Die Aussagen Orbáns sind eine weitere Anklage gegen die in Brüssel verordnete europäischen Energiepolitit: Seit Beginn der russischen Invasion der Ukraine hat die EU ihre Importe russischer Energie stark reduziert. Zwischen 2021 und 2025 gingen die Einkäufe von Pipeline-Gas und Öl aus Russland deutlich zurück, dennoch gehört die EU weiterhin zu den wichtigsten Abnehmern von russischem Gas, insbesondere von Flüssiggas. Ungarn hat sich innerhalb der EU wiederholt gegen umfassendere Sanktionen gestellt und seine Vetomöglichkeiten genutzt, um einzelne Maßnahmen zu blockieren oder abzuschwächen. Auch die Slowakei vertritt eine ähnliche Position.

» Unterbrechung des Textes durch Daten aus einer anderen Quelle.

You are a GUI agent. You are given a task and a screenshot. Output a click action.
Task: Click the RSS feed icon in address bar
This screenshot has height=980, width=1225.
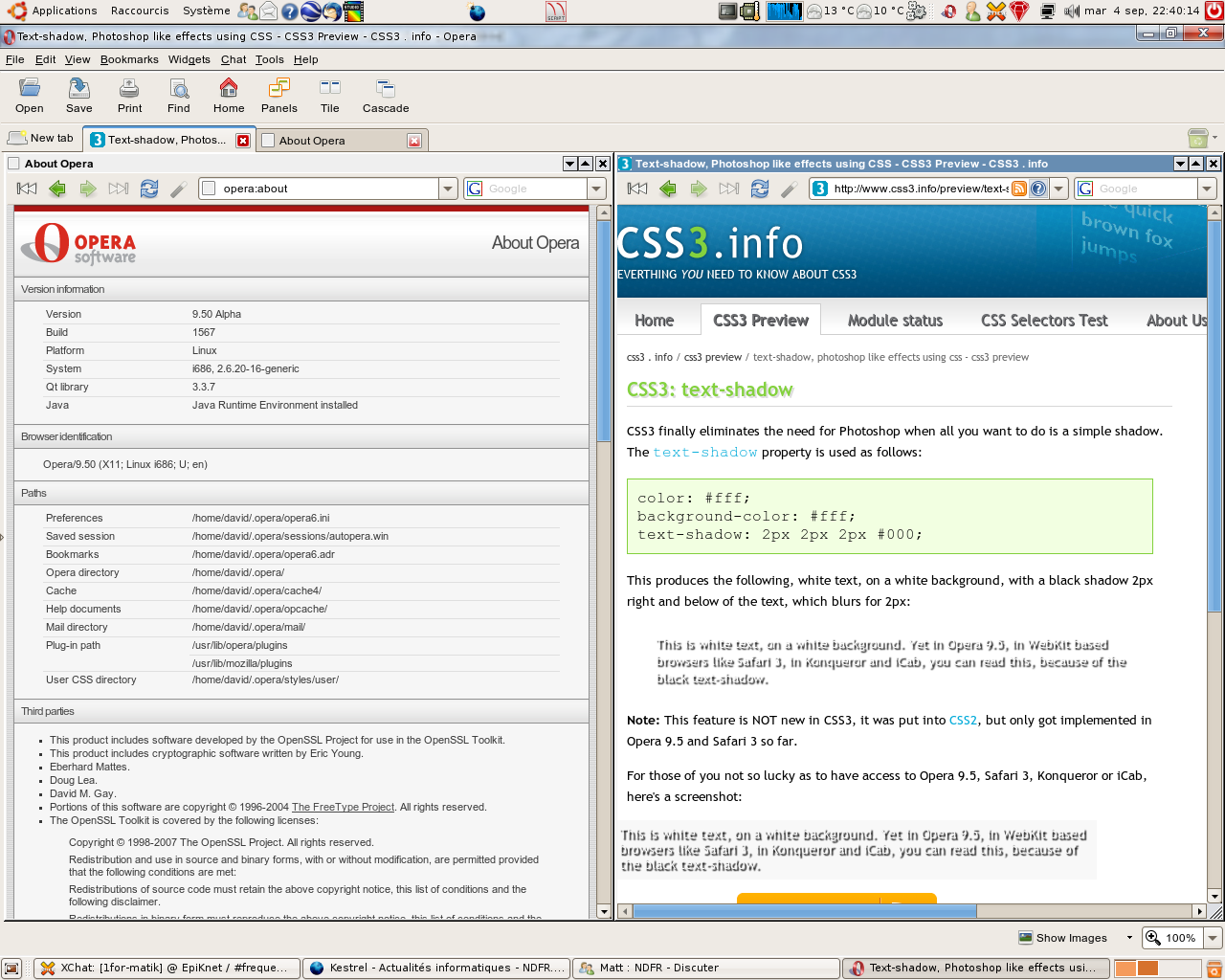tap(1019, 189)
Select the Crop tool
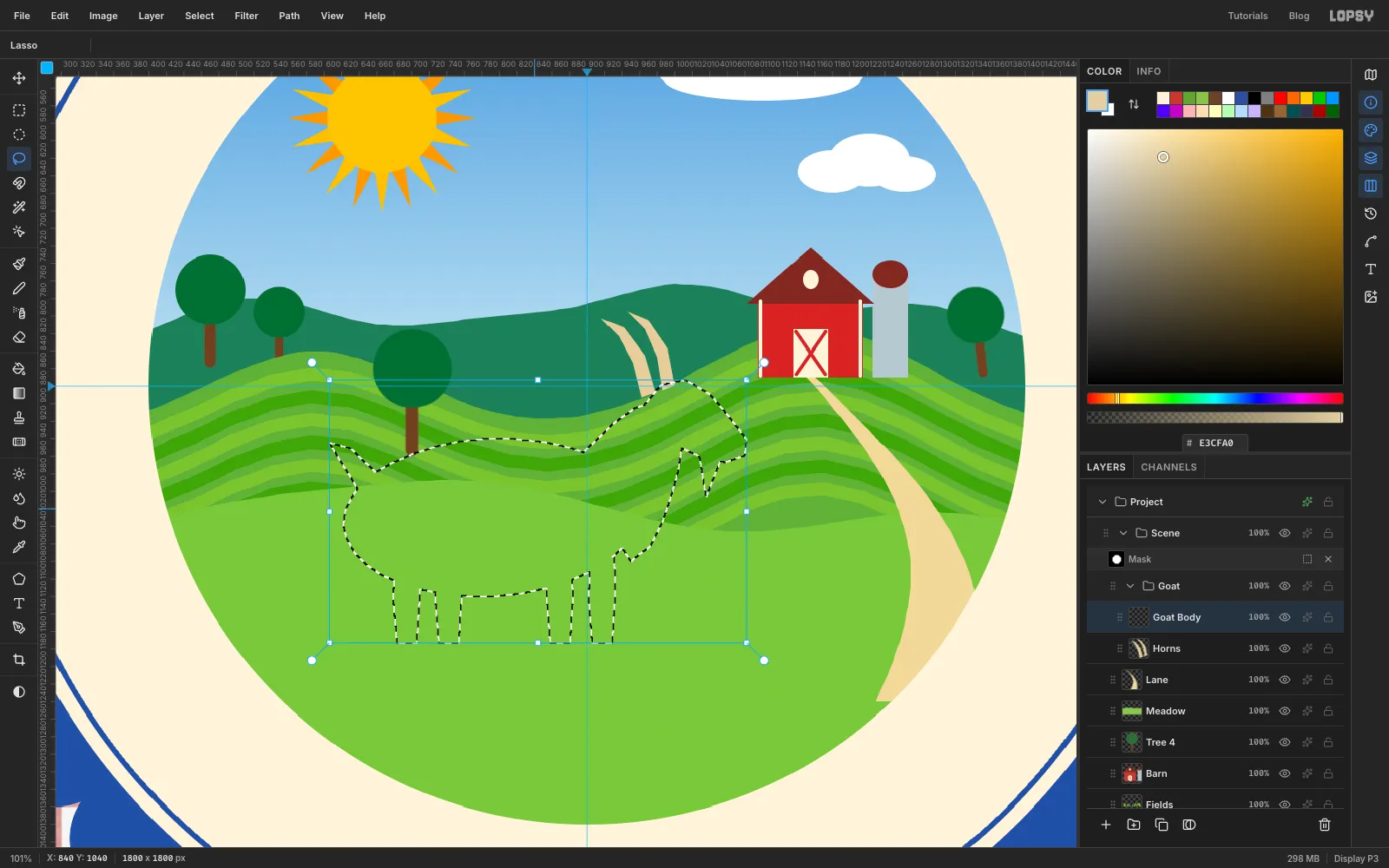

Erst vor Kurzem hatte der EU-Rat Pläne gebilligt, den Import von russischem Gas bis 2027 vollständig zu beenden. Ungarn und die Slowakei kündigten an, dagegen vor dem Europäischen Gerichtshof vorzugehen. Orbán argumentiert seit Langem, dass eine zu schnelle Abkehr von russischer Energie Europa wirtschaftlich noch mehr schwäche und nationale Interessen gefährde.